Sweet amid bitter (Mid-week Message)



Sweet amid bitter
Fr. Tony’s Mid-week Message
June 22, 2016

“The hour is coming, indeed it has come, when you will be scattered, each to your own home, and will leave me alone.  Yet I am not alone, for the Father is with me.  I have said this to you, that in me you may have peace.  In the world, you will have tribulation.  But be of good cheer: I have overcome the world.”  (John 16:30-33)

The strange thing about this saying of Jesus in John’s Gospel is that Jesus is pictured saying it at the very moment when he knows he will be delivered over to the Romans for death.  “I have overcome the world,” right as it seems that the world has overcome him. 

This upside down, topsy-turvy take on the world and suffering is reflected in other sayings by Jesus:  “your pain will turn into joy” (John 16:20), “to gain life, you must first lose it (Luke 9:23), and “pick up your cross, and follow me” (Mark 8:34).

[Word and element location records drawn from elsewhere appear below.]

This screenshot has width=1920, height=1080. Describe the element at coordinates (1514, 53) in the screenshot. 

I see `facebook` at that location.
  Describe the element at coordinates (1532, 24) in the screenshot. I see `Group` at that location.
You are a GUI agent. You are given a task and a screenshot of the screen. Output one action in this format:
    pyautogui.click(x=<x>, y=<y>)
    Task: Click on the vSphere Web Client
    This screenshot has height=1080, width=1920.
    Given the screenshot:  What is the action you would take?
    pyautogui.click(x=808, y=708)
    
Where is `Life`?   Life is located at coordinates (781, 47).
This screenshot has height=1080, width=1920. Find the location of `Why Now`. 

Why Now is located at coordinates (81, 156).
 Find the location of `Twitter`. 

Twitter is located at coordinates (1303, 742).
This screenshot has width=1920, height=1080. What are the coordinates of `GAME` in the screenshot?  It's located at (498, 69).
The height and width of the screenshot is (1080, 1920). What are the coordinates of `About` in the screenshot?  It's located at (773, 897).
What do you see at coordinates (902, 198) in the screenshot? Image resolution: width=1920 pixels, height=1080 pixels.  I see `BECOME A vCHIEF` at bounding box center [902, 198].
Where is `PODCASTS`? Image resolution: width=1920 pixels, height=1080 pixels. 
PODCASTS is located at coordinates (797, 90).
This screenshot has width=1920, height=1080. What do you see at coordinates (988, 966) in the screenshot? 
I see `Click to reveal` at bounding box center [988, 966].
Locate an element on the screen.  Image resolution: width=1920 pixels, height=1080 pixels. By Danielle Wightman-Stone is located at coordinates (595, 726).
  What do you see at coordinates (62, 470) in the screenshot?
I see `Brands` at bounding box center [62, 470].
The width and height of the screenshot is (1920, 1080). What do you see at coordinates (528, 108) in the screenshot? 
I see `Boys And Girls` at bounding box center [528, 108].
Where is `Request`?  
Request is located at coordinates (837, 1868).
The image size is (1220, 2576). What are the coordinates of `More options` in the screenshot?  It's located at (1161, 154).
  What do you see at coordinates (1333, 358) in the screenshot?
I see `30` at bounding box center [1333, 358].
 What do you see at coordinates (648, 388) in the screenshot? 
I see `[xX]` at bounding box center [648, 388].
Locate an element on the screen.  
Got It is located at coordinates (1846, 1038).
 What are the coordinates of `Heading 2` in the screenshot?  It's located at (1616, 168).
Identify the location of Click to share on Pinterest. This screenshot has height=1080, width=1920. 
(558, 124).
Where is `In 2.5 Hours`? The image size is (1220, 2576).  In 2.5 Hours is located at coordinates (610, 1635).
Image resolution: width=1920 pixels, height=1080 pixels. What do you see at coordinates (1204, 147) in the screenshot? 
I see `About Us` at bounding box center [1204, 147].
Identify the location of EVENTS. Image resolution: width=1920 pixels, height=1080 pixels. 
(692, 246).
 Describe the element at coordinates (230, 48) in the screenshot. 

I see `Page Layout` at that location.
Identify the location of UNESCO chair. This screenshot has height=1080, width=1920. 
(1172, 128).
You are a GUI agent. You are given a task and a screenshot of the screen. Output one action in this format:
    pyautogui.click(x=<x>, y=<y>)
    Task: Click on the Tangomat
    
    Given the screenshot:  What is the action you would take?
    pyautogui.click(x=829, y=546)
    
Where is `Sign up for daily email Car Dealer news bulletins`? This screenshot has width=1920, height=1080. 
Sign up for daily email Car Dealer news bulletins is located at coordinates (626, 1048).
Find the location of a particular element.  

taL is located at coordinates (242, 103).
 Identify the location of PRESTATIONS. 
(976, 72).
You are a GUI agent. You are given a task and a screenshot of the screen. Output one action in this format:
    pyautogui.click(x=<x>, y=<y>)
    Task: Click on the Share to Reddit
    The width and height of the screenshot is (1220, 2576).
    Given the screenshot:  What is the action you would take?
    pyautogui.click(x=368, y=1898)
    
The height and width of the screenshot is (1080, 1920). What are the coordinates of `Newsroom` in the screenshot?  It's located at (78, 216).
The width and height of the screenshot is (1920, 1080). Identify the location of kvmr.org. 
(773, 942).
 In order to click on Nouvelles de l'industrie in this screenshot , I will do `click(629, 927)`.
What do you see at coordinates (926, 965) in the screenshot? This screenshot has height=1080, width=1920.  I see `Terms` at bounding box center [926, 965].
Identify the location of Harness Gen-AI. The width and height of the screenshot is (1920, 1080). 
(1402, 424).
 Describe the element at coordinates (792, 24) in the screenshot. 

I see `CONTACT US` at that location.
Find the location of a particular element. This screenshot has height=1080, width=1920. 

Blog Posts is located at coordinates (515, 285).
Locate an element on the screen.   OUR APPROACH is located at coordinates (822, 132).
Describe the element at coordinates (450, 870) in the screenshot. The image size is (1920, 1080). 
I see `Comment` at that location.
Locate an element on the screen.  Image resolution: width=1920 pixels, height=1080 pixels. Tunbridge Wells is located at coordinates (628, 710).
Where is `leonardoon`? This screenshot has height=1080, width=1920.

An old Zen story tells of a traveler who is surprised by a tiger.  He runs, the tiger pursuing.  Coming to a cliff, the man grabs a vine and swings down over the edge.  The tiger waits above, sniffing at the suspect vine.  The man looks down: there, far below, is another tiger looking up, waiting to eat him.   Then, to make things worse, two mice, one white and one black, start to gnaw away at the vine!  The man notices a small wild strawberry growing in the rock beside him.  With his one free hand, he reaches out to pluck and eat the berry.  How sweet it tasted!

Suffering is hard.  It takes patience when all our resources are used up.  It takes hope when no more hope is left.  Graceful suffering means not regretting what has been lost, but focusing on what little we are able to do.  It means letting go of trying to control outcomes, and only thinking about what next step we must take. 

George MacDonald wrote, “The Son of God suffered unto death, not that man might not suffer, but that their suffering might be like his.”    Praying to a God who has suffered, and indeed, still suffers, helps us meet what we cannot avoid.   Knowing that Jesus is right there on the cross along with us helps us see with him the victory even when things seem darkest.